At age of 28 days, after the compressive strength/abrasion resistance test, selected debris from the crushed samples were stored in acetone for 3 days in order to stop the hydration. The debris was then filtered from the acetone and dried in the desiccators under vacuum. Part of the dried samples was ground in an agate mortar. Particles passing a 63 μm sieve were used for XRD. Some selected pieces were also used for the scanning electron microscopy (SEM) analysis.
3.1 Compressive Strength
The influence of replacing part from FA with SF at levels of 10 and 20 % on compressive strength values is shown in Fig. 3. The enhancements in strength depend on the content of SF in the HVFA concrete matrix. As shown in Fig. 3, when 60 % FA incorporated with 10 % SF, the compressive strength is markedly increased at all ages. The enhancement in strength was 5.8 % at 7 days, related to F70, whilst it reached 40 % at 28 days. However, the enhancements in strengths of F60S10 over those of F70 were 15 and 4.4 % at ages of 90 and 180 days, respectively. Increasing the dosage of SF from 10 to 20 % with combination of 50 % FA led to further increasing in compressive strength values at all ages. The increases in compressive strengths were 107.6, 191.4, 127.4 and 105.1 % at ages of 7, 28, 90 and 180 days, respectively, relative to F70.
Replacing part of FA with equally combinations of SF and slag, led to marginal increases in compressive strengths at 10 % replacement and significant increases in compressive strengths at 20 % replacement. The increases in compressive strengths at replacement level of 10 % were 100.9, 114.8, 110.8 and 102.1 % at ages of 7, 28, 90 and 180 days, respectively, whilst they were 118.2, 193.9, 140.9 and 128.4 % at replacement level of 20 %, respectively. Other previous author (Yazici 2008) reported that the inclusion of SF in HVFA concrete had positively affected the compressive strength. Zhang et al. (2011) partially replaced cement in concrete with 15 % FA, in addition, part of the cement was replaced with SF at levels of 3, 6, 9 and 12 %. The results indicated that as the content of SF increased as the compressive strength of concrete increased at ages of 3, 7 and 28 days. Rashad et al. (2009) partially replaced 20 % of cement with individual FA and equally combination of SF and FA. They reported that the compressive strength of (SF + FA) concrete mixtures was higher than that of FA concrete mixtures at ages of 28, 90 and 365 days. Toutanj et al. (2004) concluded that the combination of different supplementary materials increased concrete compressive strength. They investigated combination of 10 % SF, 25 % slag, 15 % FA and 50 % cement, and found an increase in strength about 22 % over the control mixture (with neat cement) at age of 14 days. On the other hand, Nassif et al. (2005) reported that there was adverse effect on concrete compressive strength when 10 % SF blended with 20 % FA and 70 % PC compared with 30 % FA + 70 % PC at ages from 1 up to 90 days.
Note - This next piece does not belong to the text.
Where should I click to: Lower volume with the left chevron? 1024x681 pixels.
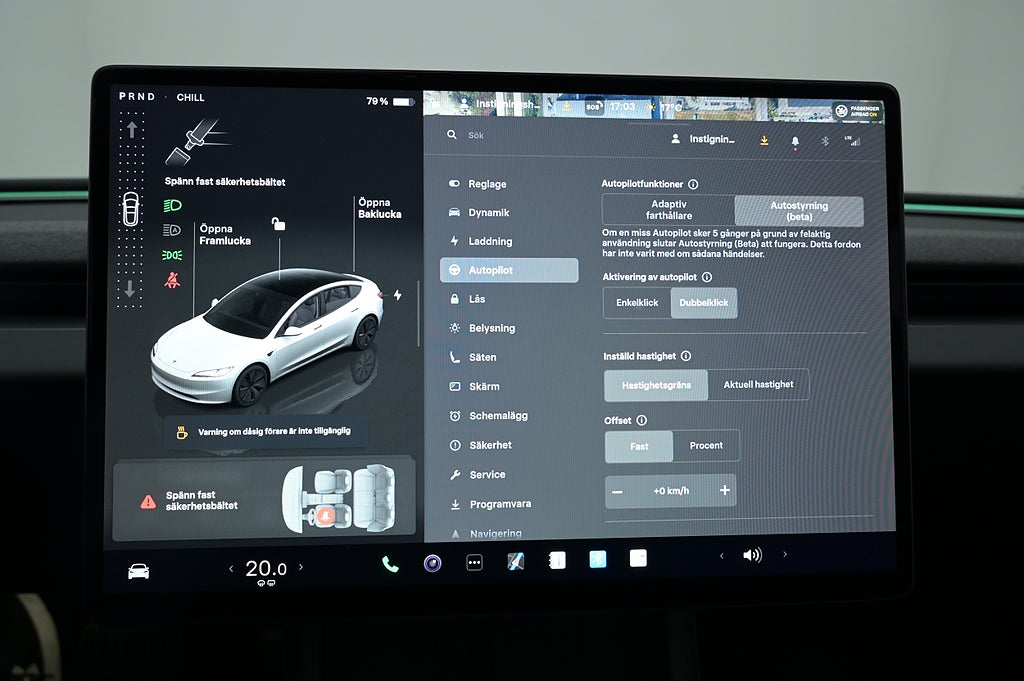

In general, SF is very reactive pozzolanic material because of its extreme fineness and very high amorphous silicon dioxide content. The mechanism of SF in concrete can be described basically under the following roles: pore-size refinement and matrix densification; cement paste–aggregate interfacial refinement; and reaction with free-lime (Rafat 2001). However, the enhancement in the compressive strengths of hardened HVFA concretes due to the inclusion of SF may be related to the packing effect of the fine SF which acts as filler which fill in voids among FA and cement, resulting in a compacted system, thus the compressive strength values enhanced and increased. Further, the particles of SF are also served as the nucleation sites of hydration reaction, which promotes the reaction rate and the formation of hydration products (Rashad and Khalil 2013). Moreover, the fine SF caused significant improvements in the distribution of pore size and pore shape of the matrix where pore size distribution has been found to be one of the major factors affecting strength development (Taylor 1997). It is worth mentioning that the SF has a high pozzolanic effect. SF contains about 96.1 % SiO2 as shown in Table 1. These rezones make the HVFA concrete containing SF stronger than HVFA concrete without SF.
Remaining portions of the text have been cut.